• A run of records:
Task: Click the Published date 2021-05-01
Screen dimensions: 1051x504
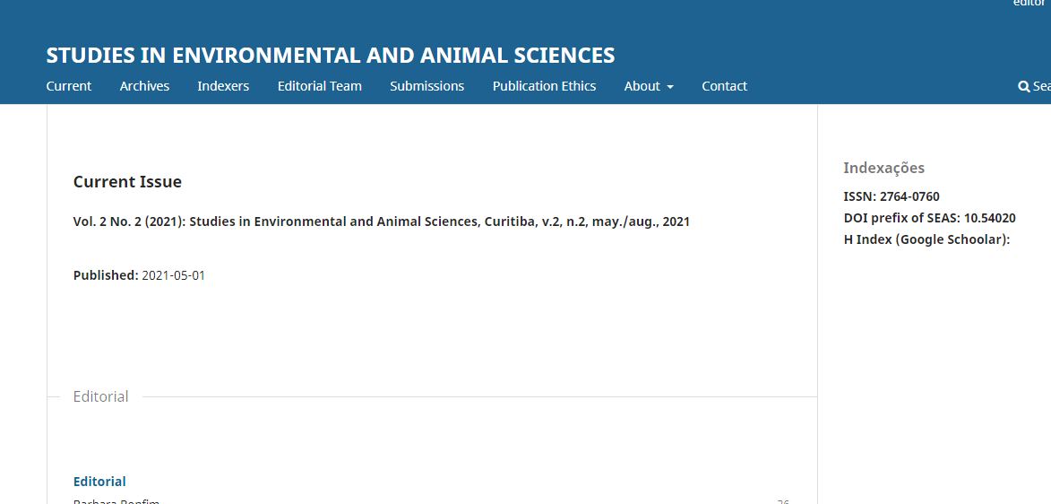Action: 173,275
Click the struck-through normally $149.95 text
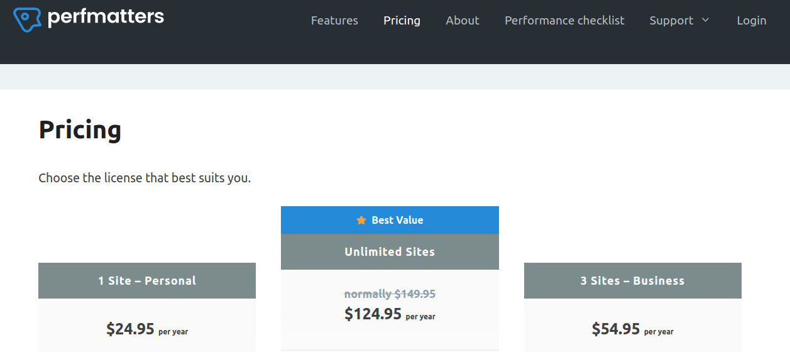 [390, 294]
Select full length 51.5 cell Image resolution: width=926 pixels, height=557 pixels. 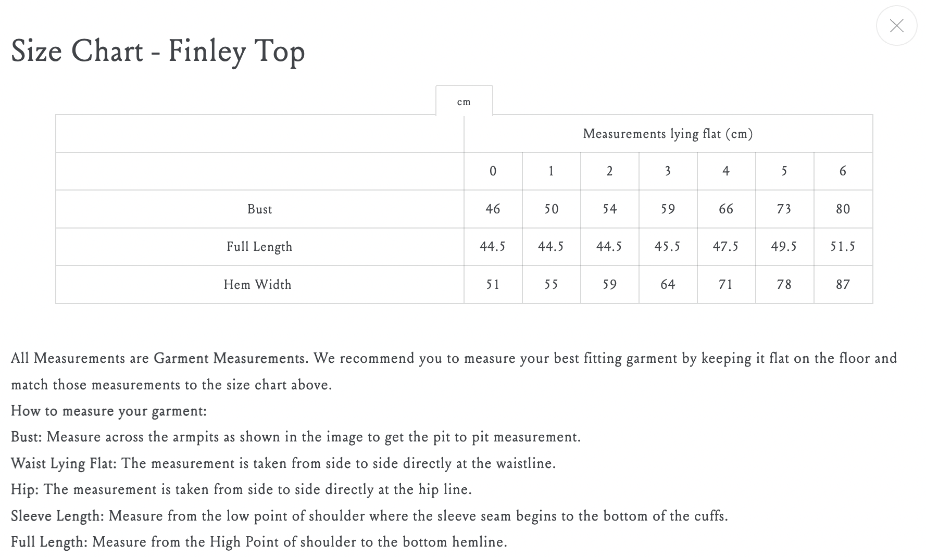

• What you need to do: Switch every "Click" in the listing to "Tap", and write out all of its lines again with nothing else changed. Leave the pictures out.

• Finished task:
Task: Tap the Published date 2021-05-01
Screen dimensions: 1051x504
Action: 173,275
Tap the struck-through normally $149.95 text
 [390, 294]
Select full length 51.5 cell Image resolution: width=926 pixels, height=557 pixels. 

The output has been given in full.